Остаток дня прошел спокойно. Когда мы переместились в гостиную, Гиацинта попросила меня помочь ей мотать шерсть довольно миленького розового оттенка, из которой она собиралась что–нибудь связать для младшего ребенка Фиалки. Американские дети любят получать подарки из Англии. Но только я вознамерилась разузнать о Фиалке побольше — например, когда и за кого она вышла замуж, — как в мотке шерсти обнаружился узелок. Мы пытались распутать его, но Примула нависла над нами, закрывая свет.

— Такая большая и стремительная страна, эта Америка, — зачастила она. — Я никогда не могла до конца понять, как Фиалка приспособилась к образу жизни этих странных созданий, впрочем, она всегда была такой энергичной. Я слышала, они там не пользуются тарелочками для бутербродов. Нет, дорогая, мы никогда не бывали в Америке. Фиалка много раз звала нас, но ее муж… поверь, это страшный человек! — Она хихикнула. — Чем меньше мы будем о нем говорить, тем лучше, да и, чего скрывать, мы с Гиацинтой никогда не питали склонности к путешествиям. Что довольно удивительно, если принять во внимание теорию о наследственности. Наш прапрапрадедушка Синклер Трамвелл объездил весь мир.

— Он был моряком?

— Дегустатором чая, — ответила Гиацинта. Узелок благополучно распутался, и шерстяная нить вновь плавно скользила в ее пальцах. — Это первый человек из нашего семейного клана, занявшийся торговлей. В те времена торговля считалась крайне недостойным занятием, но от Синклера осталось несколько изящных безделушек.

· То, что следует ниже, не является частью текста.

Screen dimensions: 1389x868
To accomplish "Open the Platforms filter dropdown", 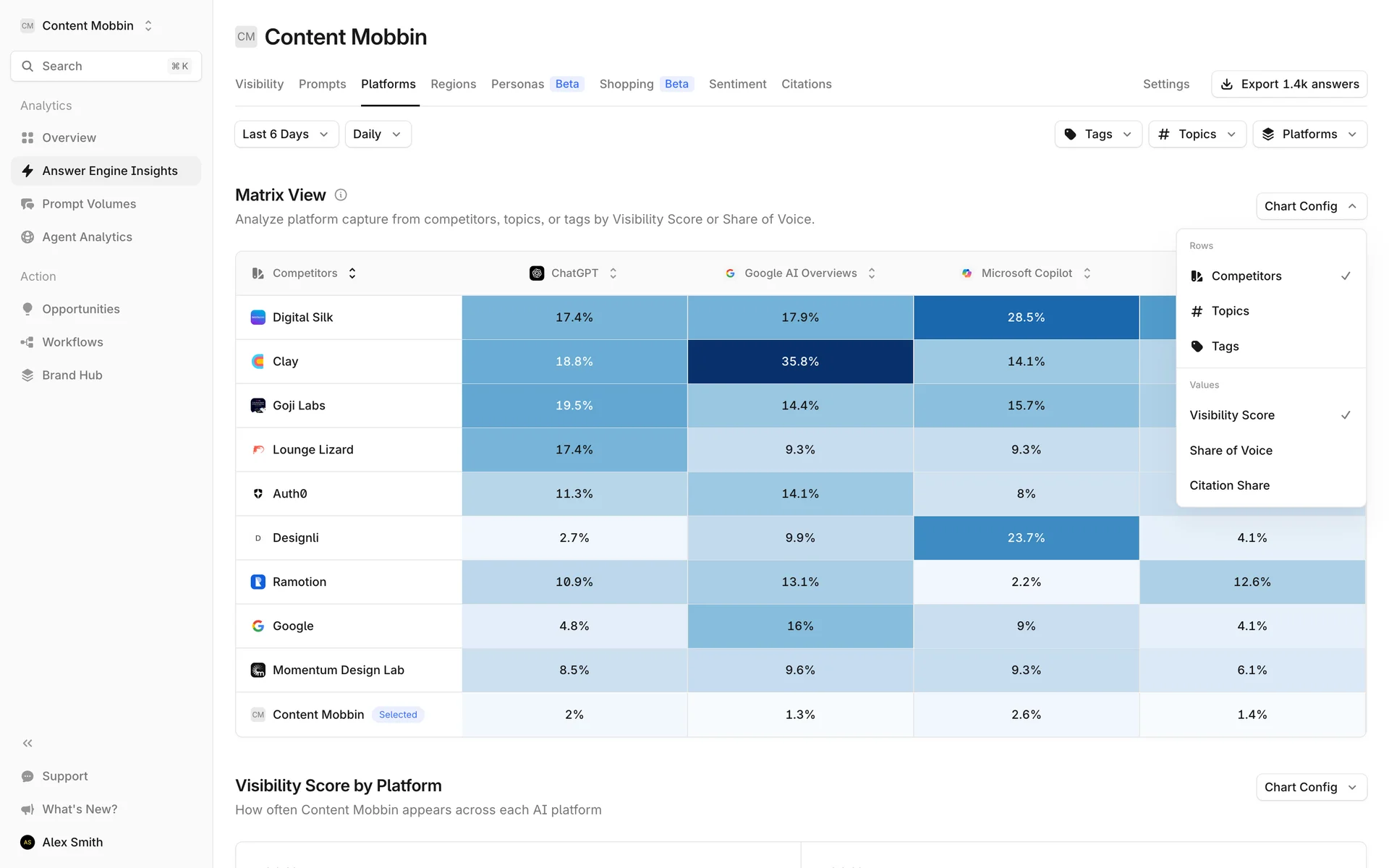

— Люди тогда были очень ограниченными! — Примула села, поставив ноги на низенькую скамеечку. — Правда, один из наших предков женился на дочери хозяина гостиницы; ты еще увидишь ее портрет, девица выглядит вполне смышленой. Но в нашем роду только Синклер бредил морем и любил опасности. В те далекие дни чай был все равно что золото, и Синклеру удалось поправить пошатнувшееся финансовое благополучие семьи.

— Я видела его портрет в холле.

Клубок шерсти чуть не упал у меня с колен, я судорожно подхватила его. Гиацинта кивнула.

— У него вид то ли пирата, то ли контрабандиста, не правда ли? Оба определения вполне годятся. Сегодня Синклера назвали бы просто ловким коммерсантом. Судя по рассказам, он пользовался любовью среди тогдашних обитателей этого дома — он их не беспокоил, поскольку почти всегда отсутствовал, а когда приезжал, был терпимым и щедрым. Правда, и враги у него тоже имелись. Наш предок и местный сквайр готовы были перегрызть друг другу глотки. Однажды за обедом старик Гранди поднял шум, требуя убрать сардины. Он обвинил Синклера, мол, тот хотел нанести ему смертельное оскорбление, подсовывая на обед каких–то рыбешек.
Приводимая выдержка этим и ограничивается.